How Technology Is Helping Farmers Deal With Real-World Problems
Scouting by foot to see if there’s any problem in the field used to work. The fields were smaller, seasons more predictable, and input costs lower back then. But today, people can’t cover enough ground fast enough to catch the early warning signs. And by the time they do, the weeds have taken root, or the pests have spread past the point of cheap control.
Working with a trusted agriculture software company for remote field monitoring means seeing those warning signs before they show up in yield. Instead of walking all 300 hectares, farmers can focus on the 20 that actually need checking. And when inputs cost what they do today, knowing where not to act is just as important as knowing where to step in.
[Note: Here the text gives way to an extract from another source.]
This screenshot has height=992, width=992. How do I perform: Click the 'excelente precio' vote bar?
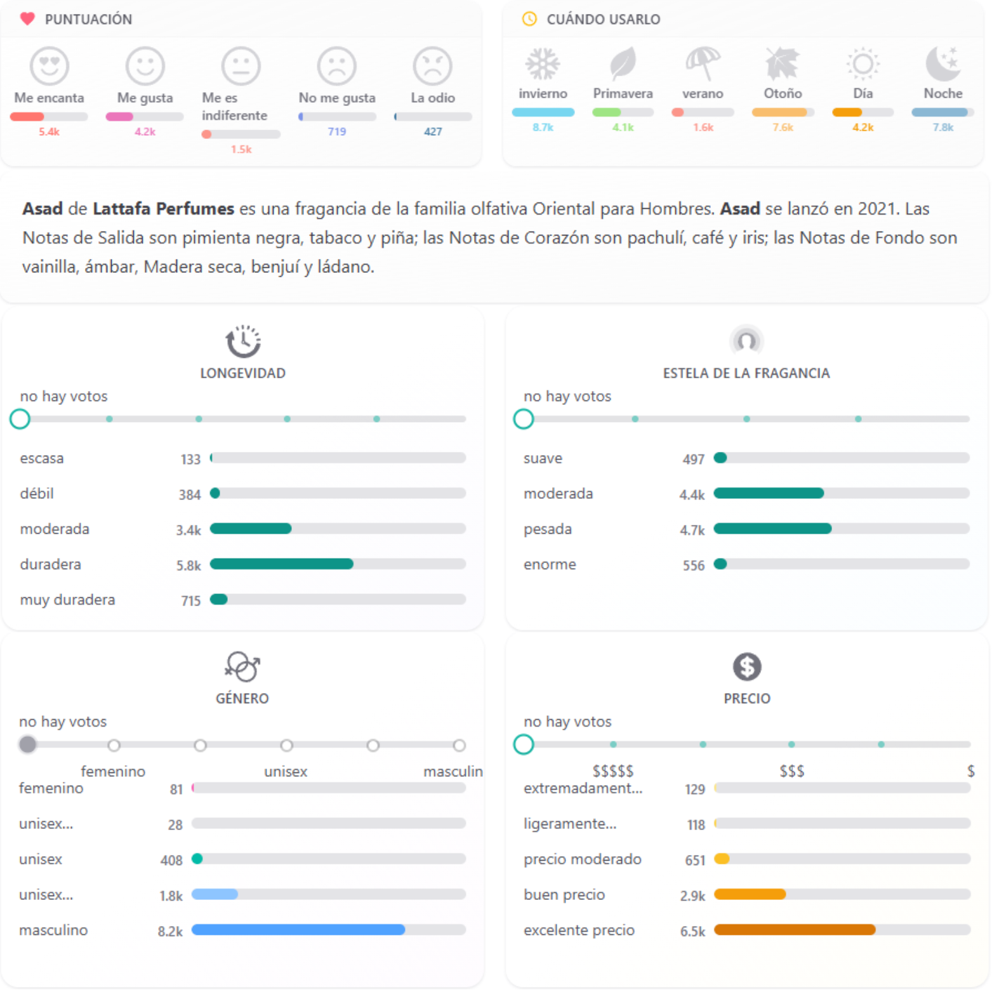click(x=842, y=930)
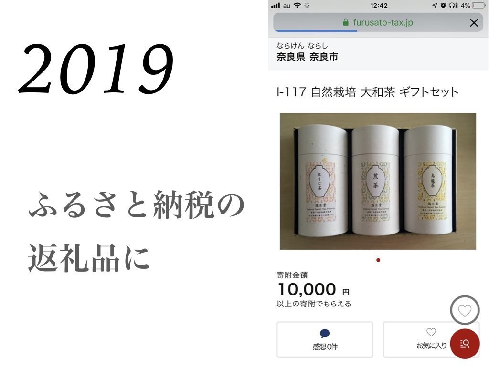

The Biggest Problems Modern Farmers Face
For all the talk about “feeding the world,” farming remains deeply vulnerable. Despite powerful fertilizers and pesticides, yields still depend on slowly degrading soils. Climate change gets the headlines, but its real impacts on farming rarely get that much attention. Many challenges, including bad weather, pest outbreaks, and rising costs, repeat each season. And more often than not, it’s several things going wrong at once.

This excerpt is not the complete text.